= SHORT PROBLEM =
Reproduce the material below verbatim, line for line, without altering any character.

= ENTRIES SHOWN =
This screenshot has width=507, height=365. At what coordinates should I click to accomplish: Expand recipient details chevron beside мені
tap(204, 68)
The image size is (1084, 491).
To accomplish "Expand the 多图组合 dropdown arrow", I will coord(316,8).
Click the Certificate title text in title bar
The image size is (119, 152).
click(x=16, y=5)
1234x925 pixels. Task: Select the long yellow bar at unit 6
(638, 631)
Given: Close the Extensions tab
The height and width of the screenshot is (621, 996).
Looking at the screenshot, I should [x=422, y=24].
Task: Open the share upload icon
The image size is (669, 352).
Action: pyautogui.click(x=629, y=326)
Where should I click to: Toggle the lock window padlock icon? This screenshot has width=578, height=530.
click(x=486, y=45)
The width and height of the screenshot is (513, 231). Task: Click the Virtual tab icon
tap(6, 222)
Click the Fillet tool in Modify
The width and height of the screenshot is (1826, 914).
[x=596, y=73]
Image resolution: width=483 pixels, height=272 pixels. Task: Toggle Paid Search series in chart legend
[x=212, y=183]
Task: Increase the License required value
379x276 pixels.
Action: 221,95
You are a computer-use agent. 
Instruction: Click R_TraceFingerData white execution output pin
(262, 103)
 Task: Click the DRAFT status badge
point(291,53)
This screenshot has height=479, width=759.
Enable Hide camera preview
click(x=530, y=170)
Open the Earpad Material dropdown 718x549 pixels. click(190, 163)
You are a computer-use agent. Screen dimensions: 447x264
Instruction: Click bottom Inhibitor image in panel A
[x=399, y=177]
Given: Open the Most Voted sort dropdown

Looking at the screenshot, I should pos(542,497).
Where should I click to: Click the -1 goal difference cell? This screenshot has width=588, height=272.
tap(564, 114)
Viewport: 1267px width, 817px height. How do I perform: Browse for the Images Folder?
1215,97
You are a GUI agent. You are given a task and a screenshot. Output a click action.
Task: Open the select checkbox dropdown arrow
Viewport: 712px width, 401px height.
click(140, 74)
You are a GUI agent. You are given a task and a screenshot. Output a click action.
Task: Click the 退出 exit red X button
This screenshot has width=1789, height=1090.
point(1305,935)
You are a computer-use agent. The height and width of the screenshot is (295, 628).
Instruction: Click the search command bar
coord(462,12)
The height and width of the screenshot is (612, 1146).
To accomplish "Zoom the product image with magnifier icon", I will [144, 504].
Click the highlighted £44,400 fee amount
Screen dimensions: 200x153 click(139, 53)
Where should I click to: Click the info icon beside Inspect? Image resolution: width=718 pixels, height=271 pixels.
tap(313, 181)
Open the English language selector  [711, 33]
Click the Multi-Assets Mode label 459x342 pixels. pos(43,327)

= EXERCISE ANSWER =
This screenshot has width=507, height=365. At what coordinates should I click to accomplish: Expand recipient details chevron beside мені
tap(204, 68)
The image size is (1084, 491).
To accomplish "Expand the 多图组合 dropdown arrow", I will coord(316,8).
Click the Certificate title text in title bar
The image size is (119, 152).
click(x=16, y=5)
1234x925 pixels. Task: Select the long yellow bar at unit 6
(638, 631)
Given: Close the Extensions tab
The height and width of the screenshot is (621, 996).
Looking at the screenshot, I should [x=422, y=24].
Task: Open the share upload icon
The image size is (669, 352).
Action: pyautogui.click(x=629, y=326)
Where should I click to: Toggle the lock window padlock icon? This screenshot has width=578, height=530.
click(x=486, y=45)
The width and height of the screenshot is (513, 231). Task: Click the Virtual tab icon
tap(6, 222)
Click the Fillet tool in Modify
The width and height of the screenshot is (1826, 914).
[x=596, y=73]
Image resolution: width=483 pixels, height=272 pixels. Task: Toggle Paid Search series in chart legend
[x=212, y=183]
Task: Increase the License required value
379x276 pixels.
Action: 221,95
You are a computer-use agent. 
Instruction: Click R_TraceFingerData white execution output pin
(262, 103)
 Task: Click the DRAFT status badge
point(291,53)
This screenshot has height=479, width=759.
Enable Hide camera preview
click(x=530, y=170)
Open the Earpad Material dropdown 718x549 pixels. click(190, 163)
You are a computer-use agent. Screen dimensions: 447x264
Instruction: Click bottom Inhibitor image in panel A
[x=399, y=177]
Given: Open the Most Voted sort dropdown

Looking at the screenshot, I should pos(542,497).
Where should I click to: Click the -1 goal difference cell? This screenshot has width=588, height=272.
tap(564, 114)
Viewport: 1267px width, 817px height. How do I perform: Browse for the Images Folder?
1215,97
You are a GUI agent. You are given a task and a screenshot. Output a click action.
Task: Open the select checkbox dropdown arrow
Viewport: 712px width, 401px height.
click(140, 74)
You are a GUI agent. You are given a task and a screenshot. Output a click action.
Task: Click the 退出 exit red X button
This screenshot has width=1789, height=1090.
point(1305,935)
You are a computer-use agent. The height and width of the screenshot is (295, 628).
Instruction: Click the search command bar
coord(462,12)
The height and width of the screenshot is (612, 1146).
To accomplish "Zoom the product image with magnifier icon", I will [144, 504].
Click the highlighted £44,400 fee amount
Screen dimensions: 200x153 click(139, 53)
Where should I click to: Click the info icon beside Inspect? Image resolution: width=718 pixels, height=271 pixels.
tap(313, 181)
Open the English language selector  [711, 33]
Click the Multi-Assets Mode label 459x342 pixels. pos(43,327)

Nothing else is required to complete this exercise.